▶ _DIRECTIONS FOR THIS TASK_: Turn the lines of the data, from the line with "Find the location" through the end of the data, into a JSON list of strings with one string per line. Skip blank lines and leave the pictures out.

▶ _ENTRIES SUPPLIED_:
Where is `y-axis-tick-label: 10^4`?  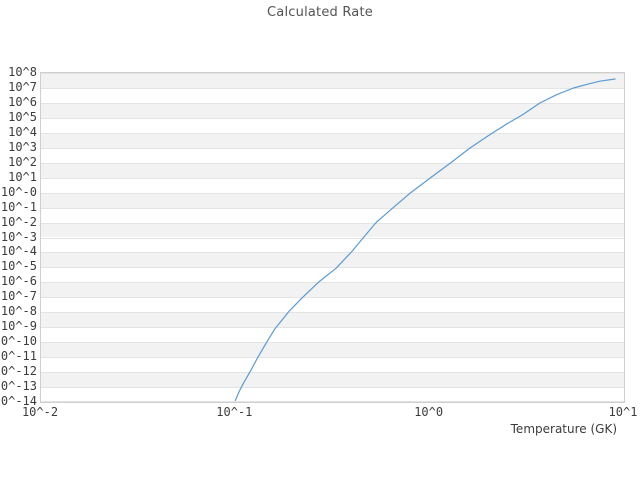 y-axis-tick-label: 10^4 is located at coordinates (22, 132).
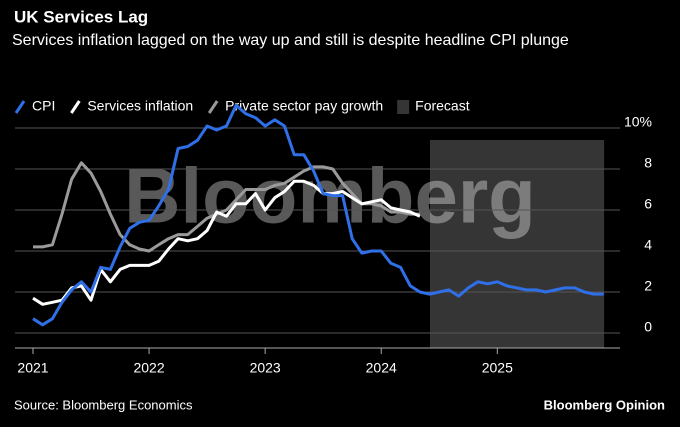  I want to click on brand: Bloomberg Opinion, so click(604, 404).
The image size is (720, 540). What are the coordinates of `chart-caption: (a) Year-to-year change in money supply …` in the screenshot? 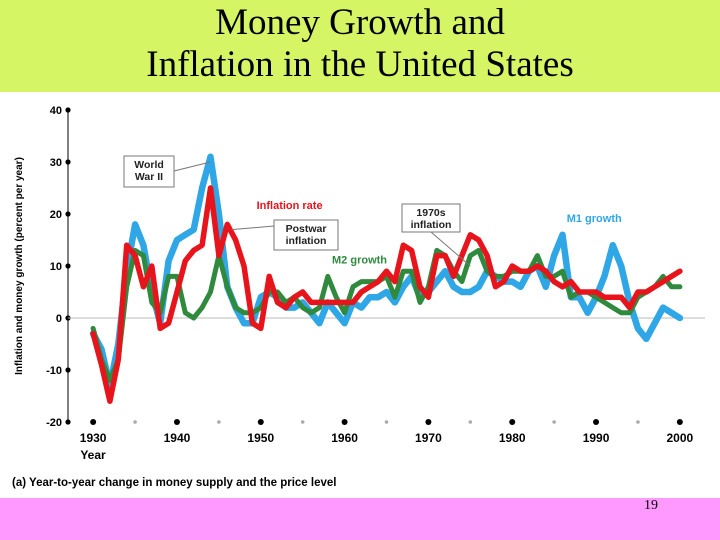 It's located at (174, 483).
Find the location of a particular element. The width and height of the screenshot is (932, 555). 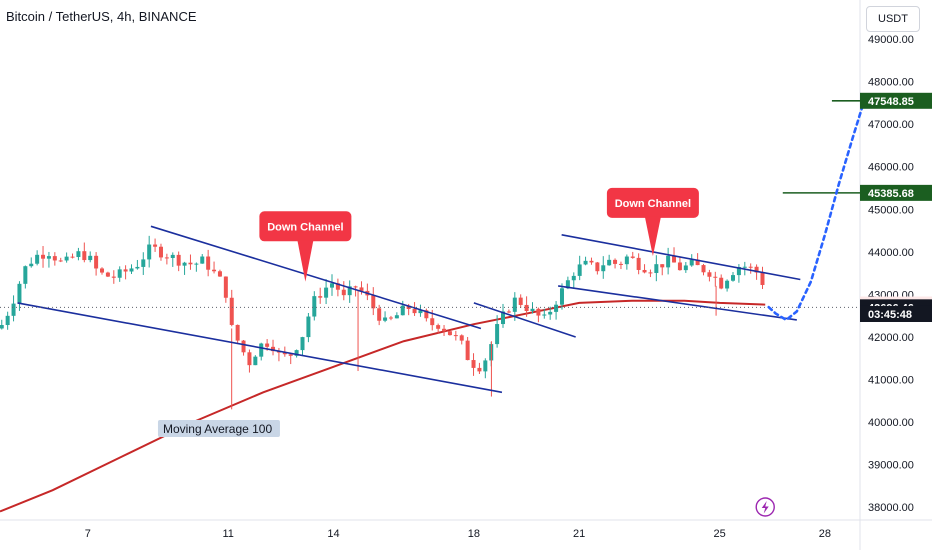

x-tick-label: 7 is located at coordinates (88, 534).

▶ _WRITTEN REPLY_:
[
  "Find the location of a particular element. The width and height of the screenshot is (932, 555). ",
  "x-tick-label: 7 is located at coordinates (88, 534)."
]